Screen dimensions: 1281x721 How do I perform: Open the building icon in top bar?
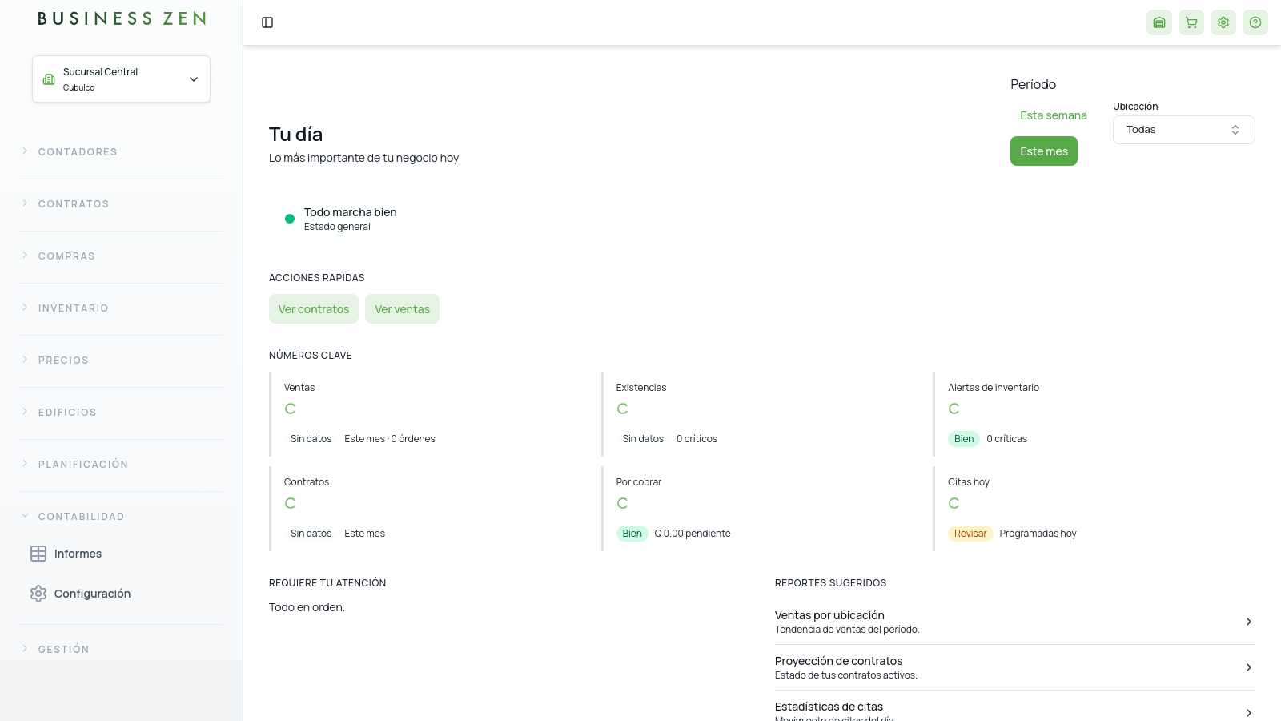pos(1159,22)
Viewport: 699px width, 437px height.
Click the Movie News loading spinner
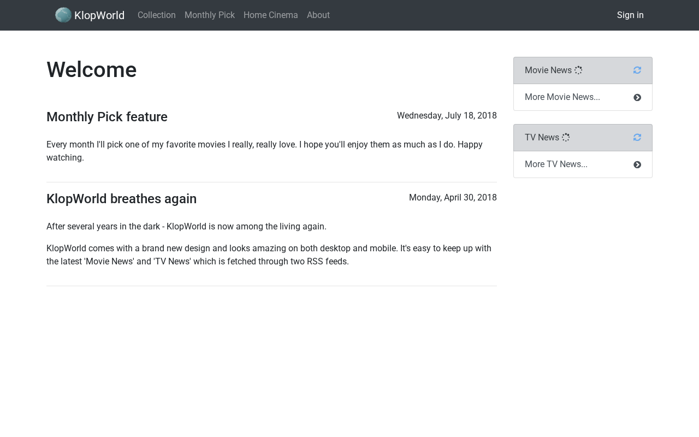coord(578,70)
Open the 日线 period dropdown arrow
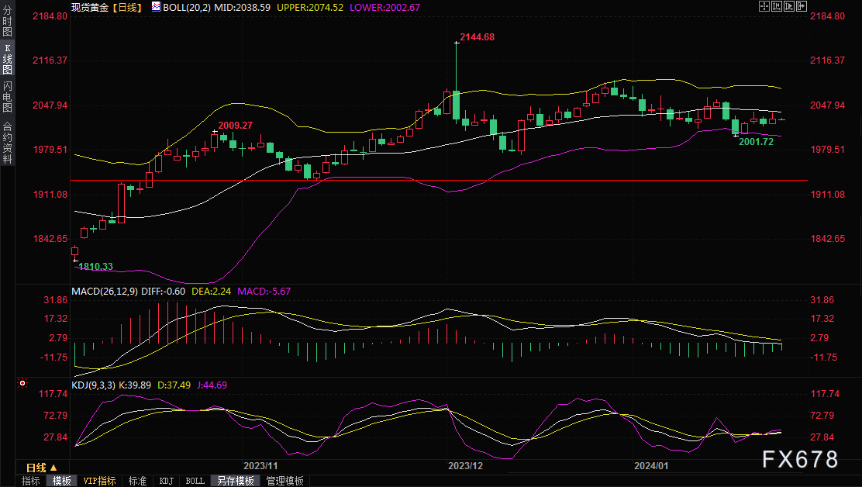 click(53, 468)
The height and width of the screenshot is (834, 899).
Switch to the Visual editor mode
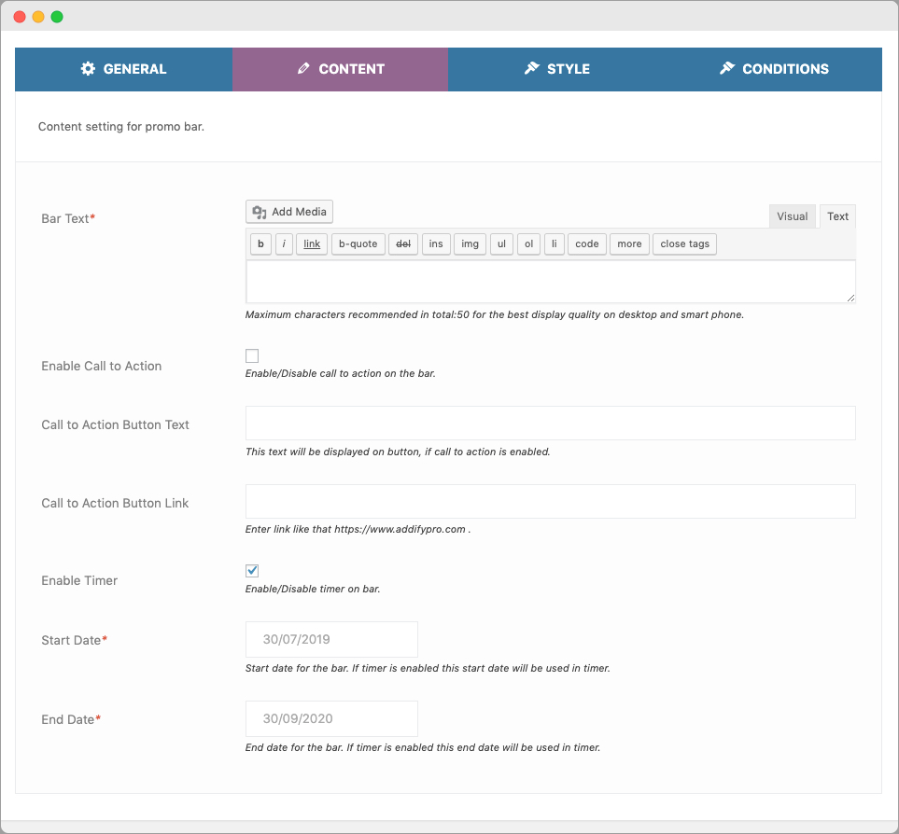click(792, 215)
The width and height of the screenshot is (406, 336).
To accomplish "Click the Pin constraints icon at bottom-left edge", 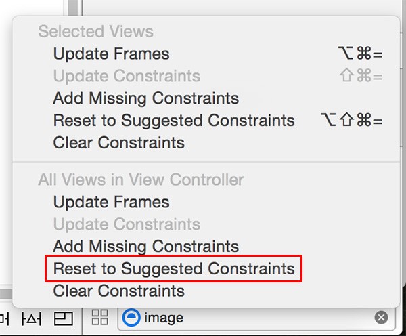I will (5, 318).

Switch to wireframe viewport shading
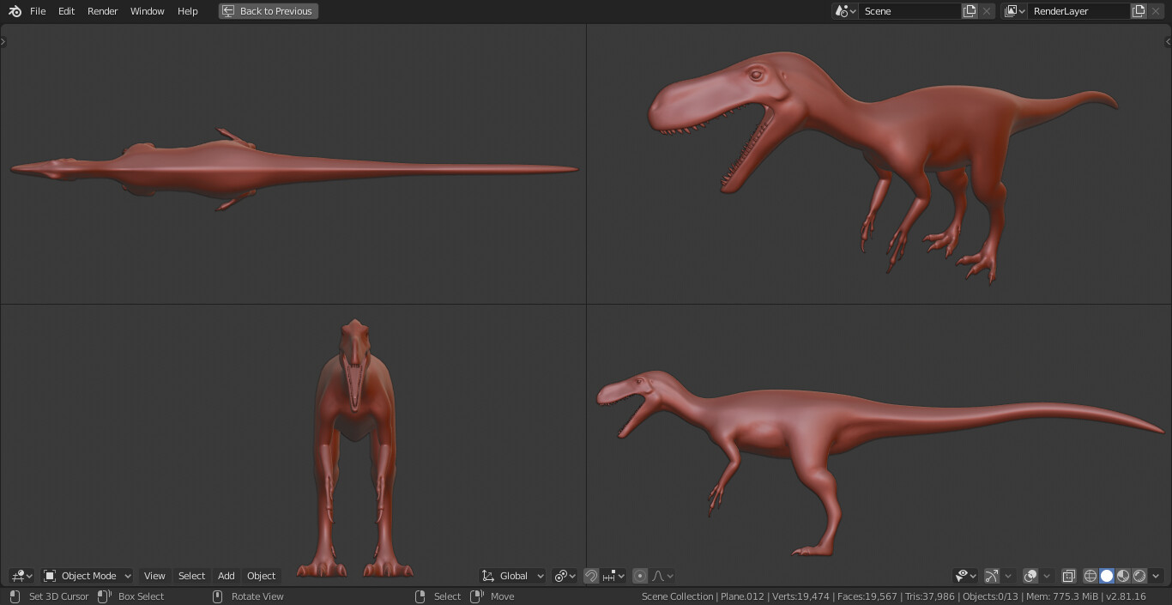1090,576
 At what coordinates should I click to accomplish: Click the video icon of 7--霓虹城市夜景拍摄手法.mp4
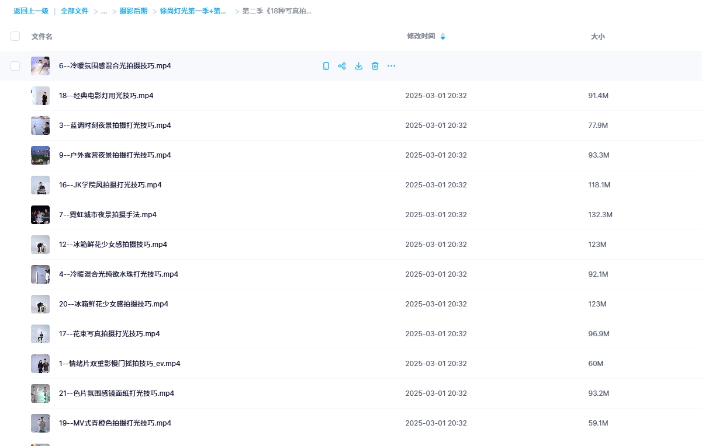tap(40, 215)

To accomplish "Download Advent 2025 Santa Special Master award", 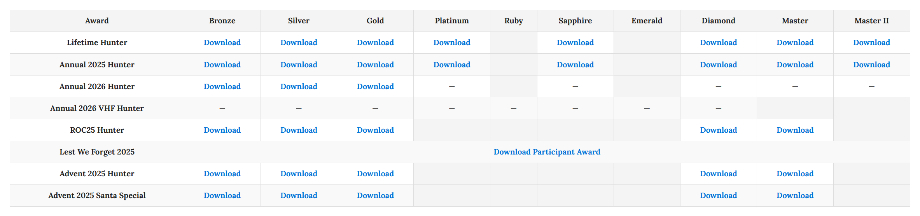I will tap(795, 195).
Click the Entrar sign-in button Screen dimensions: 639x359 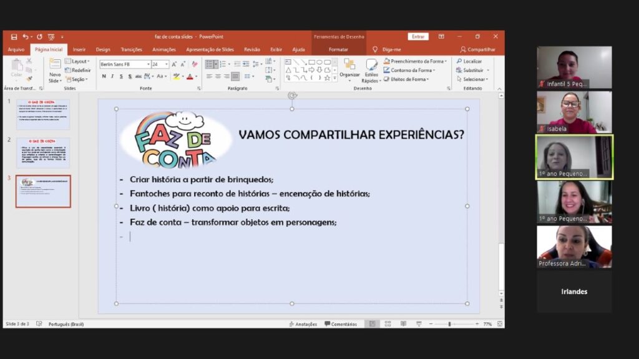point(418,37)
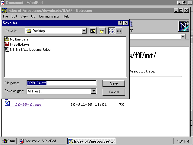The image size is (193, 145).
Task: Open the ff-99-f.exe download link
Action: pyautogui.click(x=28, y=105)
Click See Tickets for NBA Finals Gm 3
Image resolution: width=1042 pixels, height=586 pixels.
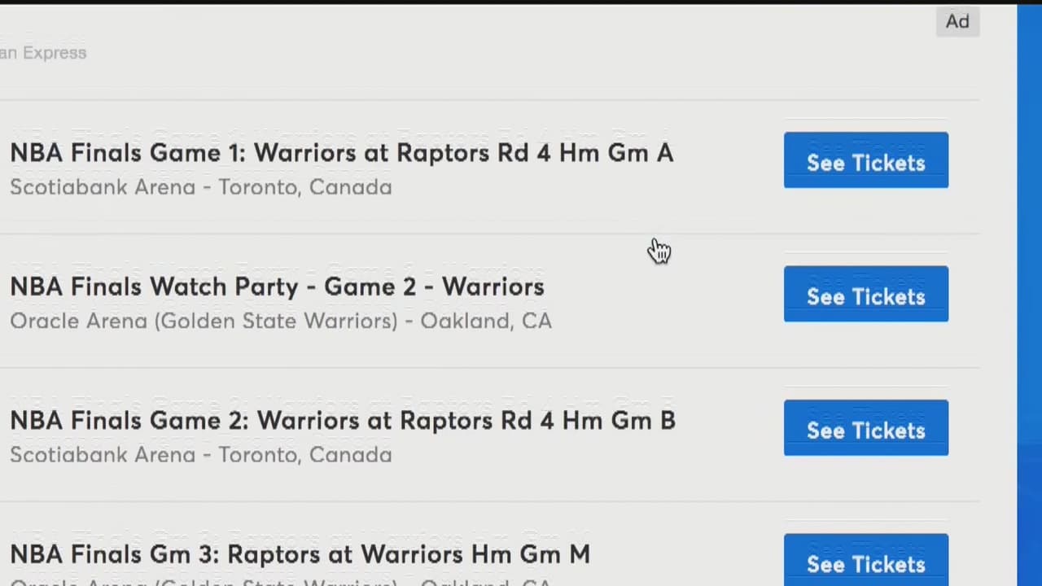(x=865, y=562)
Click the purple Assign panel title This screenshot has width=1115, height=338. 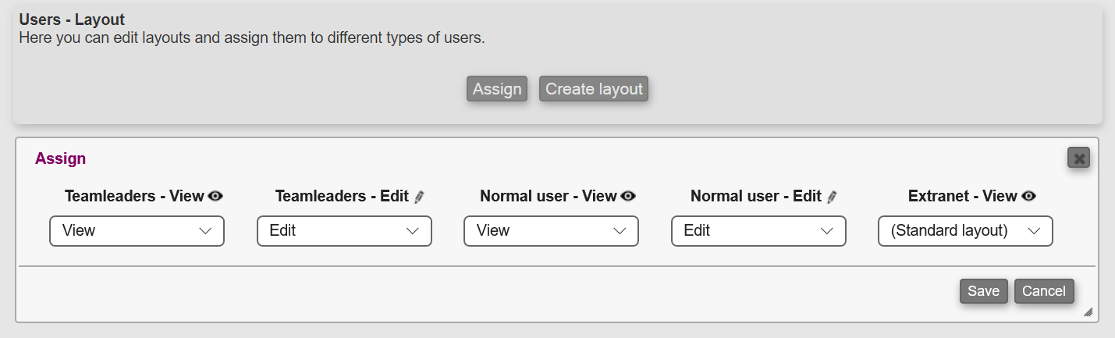tap(61, 158)
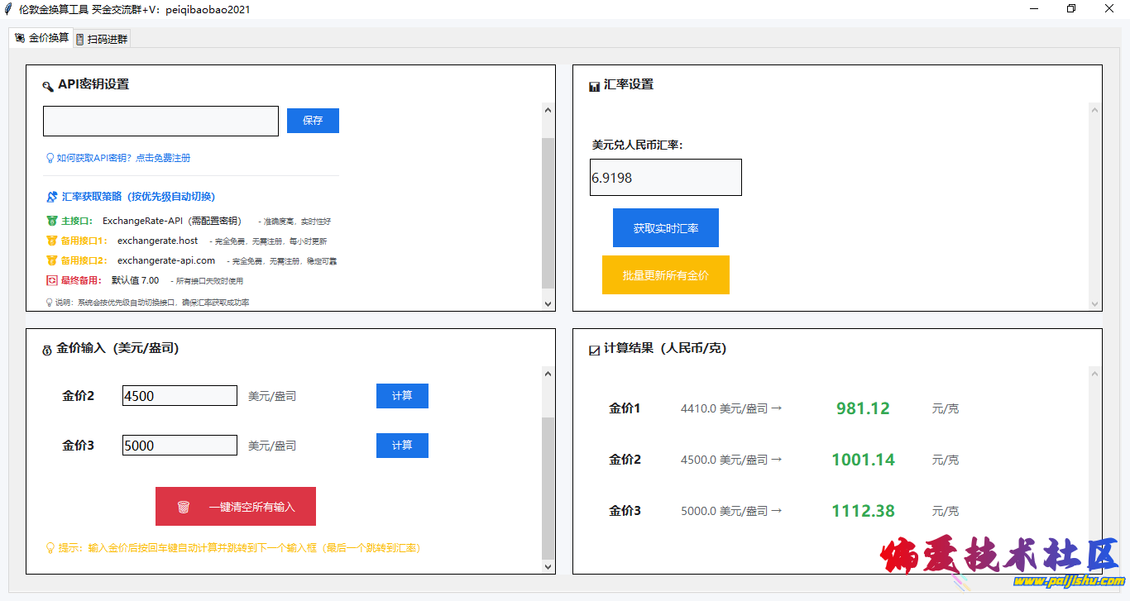The height and width of the screenshot is (601, 1130).
Task: Open the 如何获取API密钥 free registration link
Action: tap(123, 158)
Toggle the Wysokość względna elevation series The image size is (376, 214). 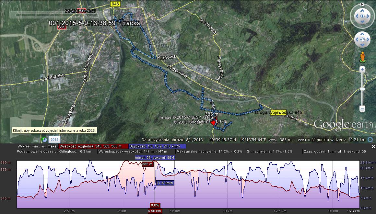[93, 146]
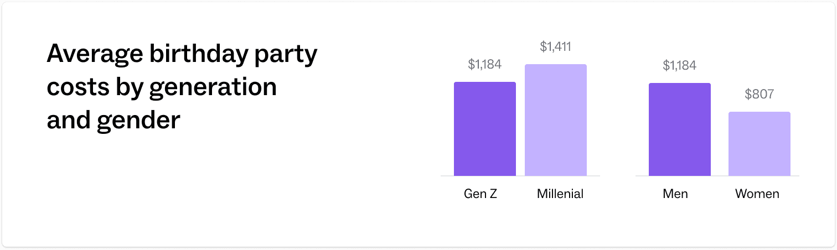This screenshot has width=837, height=250.
Task: Click the $1,411 value label
Action: click(555, 47)
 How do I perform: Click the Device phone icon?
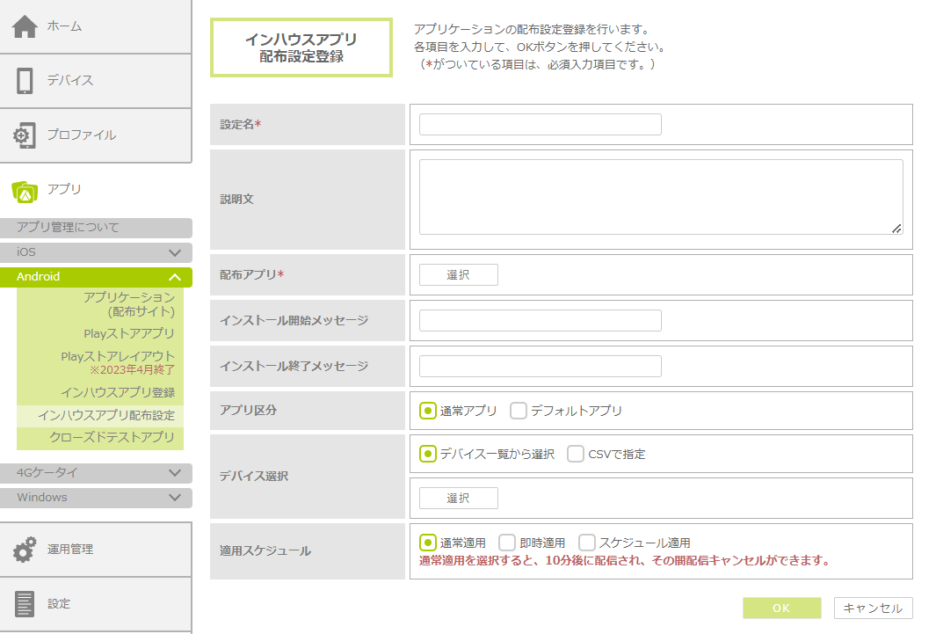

+-------+

Within the listing above, write out the stretch from the line with "Viewport: 699px width, 437px height." through the line with "The width and" exactly. Any pictures are to be left out.

Viewport: 699px width, 437px height.
Click the Movie News loading spinner
coord(578,70)
Open the 日线 period dropdown arrow
 click(53, 468)
The height and width of the screenshot is (834, 899).
Switch to the Visual editor mode
click(792, 215)
The width and height of the screenshot is (406, 336).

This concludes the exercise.